◆ **Work required**: Pick out each line in the entries below that contains the string "Where".
◆ ◆ ◆ ◆
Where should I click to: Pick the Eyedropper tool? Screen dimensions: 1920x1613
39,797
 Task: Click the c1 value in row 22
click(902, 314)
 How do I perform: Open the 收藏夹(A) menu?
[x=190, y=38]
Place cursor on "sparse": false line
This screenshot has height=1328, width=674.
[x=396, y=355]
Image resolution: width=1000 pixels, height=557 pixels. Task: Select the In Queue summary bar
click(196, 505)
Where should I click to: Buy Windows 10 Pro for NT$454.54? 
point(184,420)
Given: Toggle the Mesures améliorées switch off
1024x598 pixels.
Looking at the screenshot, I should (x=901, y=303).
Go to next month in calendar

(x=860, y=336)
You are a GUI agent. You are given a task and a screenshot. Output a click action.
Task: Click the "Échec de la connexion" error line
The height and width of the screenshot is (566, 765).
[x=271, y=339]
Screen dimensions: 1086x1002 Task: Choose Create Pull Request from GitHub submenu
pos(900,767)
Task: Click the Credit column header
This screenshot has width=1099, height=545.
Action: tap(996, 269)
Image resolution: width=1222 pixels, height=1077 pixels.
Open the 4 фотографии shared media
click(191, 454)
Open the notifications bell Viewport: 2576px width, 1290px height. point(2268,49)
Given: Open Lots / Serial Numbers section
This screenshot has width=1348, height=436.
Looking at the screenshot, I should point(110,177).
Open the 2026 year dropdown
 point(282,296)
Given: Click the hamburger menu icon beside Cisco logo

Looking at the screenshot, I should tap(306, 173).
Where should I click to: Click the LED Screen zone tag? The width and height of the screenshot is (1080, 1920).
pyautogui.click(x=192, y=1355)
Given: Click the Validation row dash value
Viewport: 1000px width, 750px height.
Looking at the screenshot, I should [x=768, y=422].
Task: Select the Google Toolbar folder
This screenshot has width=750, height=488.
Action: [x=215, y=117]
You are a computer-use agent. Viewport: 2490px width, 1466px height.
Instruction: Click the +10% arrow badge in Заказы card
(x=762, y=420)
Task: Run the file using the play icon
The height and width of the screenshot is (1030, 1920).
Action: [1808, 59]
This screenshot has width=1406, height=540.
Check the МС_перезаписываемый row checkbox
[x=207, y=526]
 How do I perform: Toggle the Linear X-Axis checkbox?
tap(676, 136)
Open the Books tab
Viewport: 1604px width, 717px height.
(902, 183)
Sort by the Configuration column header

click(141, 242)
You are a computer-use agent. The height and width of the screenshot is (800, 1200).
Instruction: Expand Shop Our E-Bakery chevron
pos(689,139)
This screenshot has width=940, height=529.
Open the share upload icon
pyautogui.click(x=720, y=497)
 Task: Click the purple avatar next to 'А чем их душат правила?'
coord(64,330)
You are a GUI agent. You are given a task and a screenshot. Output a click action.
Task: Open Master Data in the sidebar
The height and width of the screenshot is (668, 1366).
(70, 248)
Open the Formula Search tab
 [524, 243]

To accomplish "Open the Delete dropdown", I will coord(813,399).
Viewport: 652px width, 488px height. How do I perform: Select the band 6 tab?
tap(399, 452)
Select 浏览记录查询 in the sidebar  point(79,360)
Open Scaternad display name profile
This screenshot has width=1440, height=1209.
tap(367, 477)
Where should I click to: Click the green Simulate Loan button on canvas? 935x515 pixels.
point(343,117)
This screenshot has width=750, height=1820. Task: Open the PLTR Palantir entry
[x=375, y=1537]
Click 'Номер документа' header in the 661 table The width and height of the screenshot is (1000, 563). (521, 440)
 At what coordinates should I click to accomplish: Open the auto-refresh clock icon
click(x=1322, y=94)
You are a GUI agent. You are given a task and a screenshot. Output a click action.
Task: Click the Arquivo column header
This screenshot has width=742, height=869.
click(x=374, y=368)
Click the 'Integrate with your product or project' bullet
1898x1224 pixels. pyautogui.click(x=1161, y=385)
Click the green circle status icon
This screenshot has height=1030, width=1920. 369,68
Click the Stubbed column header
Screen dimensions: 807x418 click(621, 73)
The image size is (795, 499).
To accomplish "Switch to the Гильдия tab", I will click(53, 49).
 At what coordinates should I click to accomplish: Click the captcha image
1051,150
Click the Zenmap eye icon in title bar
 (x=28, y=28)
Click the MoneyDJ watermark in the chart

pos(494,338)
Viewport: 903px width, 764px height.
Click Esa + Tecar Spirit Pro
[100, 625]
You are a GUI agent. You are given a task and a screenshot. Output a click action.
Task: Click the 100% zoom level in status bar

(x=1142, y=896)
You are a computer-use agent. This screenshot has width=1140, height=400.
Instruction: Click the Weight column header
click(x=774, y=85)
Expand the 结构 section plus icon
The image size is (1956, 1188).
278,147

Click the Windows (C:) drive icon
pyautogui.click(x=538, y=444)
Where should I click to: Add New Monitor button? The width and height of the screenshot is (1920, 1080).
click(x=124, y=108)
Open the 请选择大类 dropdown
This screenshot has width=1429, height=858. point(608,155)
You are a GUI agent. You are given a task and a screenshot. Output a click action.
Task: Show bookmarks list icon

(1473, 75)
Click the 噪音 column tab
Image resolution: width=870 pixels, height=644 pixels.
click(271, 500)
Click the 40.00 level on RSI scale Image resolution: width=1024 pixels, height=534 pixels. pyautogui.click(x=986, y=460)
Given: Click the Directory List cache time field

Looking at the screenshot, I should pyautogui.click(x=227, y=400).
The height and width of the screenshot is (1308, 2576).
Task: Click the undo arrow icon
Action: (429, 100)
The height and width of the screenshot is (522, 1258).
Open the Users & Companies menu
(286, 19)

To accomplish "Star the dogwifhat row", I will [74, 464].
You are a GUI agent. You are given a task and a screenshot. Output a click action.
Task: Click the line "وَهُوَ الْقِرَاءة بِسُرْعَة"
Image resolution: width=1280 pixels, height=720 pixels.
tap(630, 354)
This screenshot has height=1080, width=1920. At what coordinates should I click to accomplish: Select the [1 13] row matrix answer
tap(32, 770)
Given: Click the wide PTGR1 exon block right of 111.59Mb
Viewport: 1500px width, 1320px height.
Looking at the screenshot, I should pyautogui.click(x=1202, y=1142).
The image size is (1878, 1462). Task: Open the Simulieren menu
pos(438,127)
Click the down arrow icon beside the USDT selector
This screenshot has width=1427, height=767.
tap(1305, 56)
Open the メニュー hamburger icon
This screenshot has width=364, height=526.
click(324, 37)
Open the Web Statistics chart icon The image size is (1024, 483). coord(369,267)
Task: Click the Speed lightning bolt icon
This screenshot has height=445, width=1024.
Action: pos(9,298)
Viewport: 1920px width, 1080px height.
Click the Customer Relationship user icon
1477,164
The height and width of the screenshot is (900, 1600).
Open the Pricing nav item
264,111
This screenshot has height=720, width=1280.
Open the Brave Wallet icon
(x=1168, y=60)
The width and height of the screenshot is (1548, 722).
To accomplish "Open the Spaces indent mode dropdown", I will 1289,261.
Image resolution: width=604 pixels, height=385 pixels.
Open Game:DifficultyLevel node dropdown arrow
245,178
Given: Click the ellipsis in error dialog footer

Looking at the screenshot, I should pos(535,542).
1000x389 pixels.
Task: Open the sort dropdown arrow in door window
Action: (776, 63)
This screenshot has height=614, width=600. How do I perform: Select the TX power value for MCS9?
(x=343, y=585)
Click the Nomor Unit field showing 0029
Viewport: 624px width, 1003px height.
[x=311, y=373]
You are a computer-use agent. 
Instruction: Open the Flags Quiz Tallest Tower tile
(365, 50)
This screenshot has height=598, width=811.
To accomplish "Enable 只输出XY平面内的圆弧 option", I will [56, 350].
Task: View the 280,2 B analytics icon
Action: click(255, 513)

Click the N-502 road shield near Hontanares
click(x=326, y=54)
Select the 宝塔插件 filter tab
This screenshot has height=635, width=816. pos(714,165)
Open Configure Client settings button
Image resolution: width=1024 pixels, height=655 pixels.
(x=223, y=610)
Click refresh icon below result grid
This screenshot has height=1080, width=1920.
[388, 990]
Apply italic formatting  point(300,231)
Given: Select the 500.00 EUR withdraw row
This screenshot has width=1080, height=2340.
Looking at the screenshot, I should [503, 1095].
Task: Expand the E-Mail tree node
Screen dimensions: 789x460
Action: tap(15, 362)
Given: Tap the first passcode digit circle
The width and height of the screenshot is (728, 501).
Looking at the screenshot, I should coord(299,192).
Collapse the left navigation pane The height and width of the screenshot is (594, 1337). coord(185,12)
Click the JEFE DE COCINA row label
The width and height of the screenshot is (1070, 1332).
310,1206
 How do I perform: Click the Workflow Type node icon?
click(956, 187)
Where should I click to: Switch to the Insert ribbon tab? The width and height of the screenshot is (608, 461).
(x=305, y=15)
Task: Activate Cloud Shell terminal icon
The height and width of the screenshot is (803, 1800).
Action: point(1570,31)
◆ ◆ ◆ ◆
◆ **Correct answer**:
Where should I click to: Pick the Eyedropper tool? Screen dimensions: 1920x1613
Where should I click to: Buy Windows 10 Pro for NT$454.54? 
Where should I click to: Click the LED Screen zone tag? The width and height of the screenshot is (1080, 1920).
Where should I click to: Click the green Simulate Loan button on canvas? 935x515 pixels.
Where should I click to: Add New Monitor button? The width and height of the screenshot is (1920, 1080).
Where should I click to: Switch to the Insert ribbon tab? The width and height of the screenshot is (608, 461).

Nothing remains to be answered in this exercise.